* _Problem_: From the line containing "Open the Terminal tool window button" onward, every line of the entries is to be set down exactly, the last line included.

(Saved data entries)
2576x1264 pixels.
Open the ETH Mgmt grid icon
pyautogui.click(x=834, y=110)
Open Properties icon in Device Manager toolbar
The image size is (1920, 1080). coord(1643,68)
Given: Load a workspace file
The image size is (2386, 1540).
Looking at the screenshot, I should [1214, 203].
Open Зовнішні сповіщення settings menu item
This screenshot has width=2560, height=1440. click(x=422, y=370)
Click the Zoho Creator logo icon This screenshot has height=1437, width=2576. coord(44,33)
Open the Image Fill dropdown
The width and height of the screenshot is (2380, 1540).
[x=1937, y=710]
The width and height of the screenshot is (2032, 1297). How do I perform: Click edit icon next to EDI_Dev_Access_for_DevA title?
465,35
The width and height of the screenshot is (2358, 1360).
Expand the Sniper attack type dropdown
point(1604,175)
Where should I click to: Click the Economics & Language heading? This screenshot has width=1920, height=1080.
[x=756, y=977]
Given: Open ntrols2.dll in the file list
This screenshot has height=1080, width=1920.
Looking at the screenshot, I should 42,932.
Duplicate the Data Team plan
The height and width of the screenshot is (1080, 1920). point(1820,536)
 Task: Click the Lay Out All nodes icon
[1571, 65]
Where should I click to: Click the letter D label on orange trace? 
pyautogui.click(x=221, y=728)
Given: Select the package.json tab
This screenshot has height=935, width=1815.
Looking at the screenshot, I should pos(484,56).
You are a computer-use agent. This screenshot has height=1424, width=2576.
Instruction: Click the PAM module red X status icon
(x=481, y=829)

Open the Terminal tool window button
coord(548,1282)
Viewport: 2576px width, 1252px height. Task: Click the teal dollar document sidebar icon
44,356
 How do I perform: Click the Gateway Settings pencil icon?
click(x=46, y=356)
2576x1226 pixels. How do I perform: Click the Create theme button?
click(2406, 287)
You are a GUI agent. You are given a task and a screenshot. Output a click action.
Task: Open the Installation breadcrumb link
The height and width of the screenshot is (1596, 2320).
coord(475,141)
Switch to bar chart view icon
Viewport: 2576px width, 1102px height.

* _Problem solution_:
Open the Terminal tool window button
coord(548,1282)
Viewport: 2576px width, 1252px height. Task: Click the teal dollar document sidebar icon
44,356
 How do I perform: Click the Gateway Settings pencil icon?
click(x=46, y=356)
2576x1226 pixels. How do I perform: Click the Create theme button?
click(2406, 287)
You are a GUI agent. You are given a task and a screenshot. Output a click action.
Task: Open the Installation breadcrumb link
The height and width of the screenshot is (1596, 2320).
coord(475,141)
Switch to bar chart view icon
Viewport: 2576px width, 1102px height.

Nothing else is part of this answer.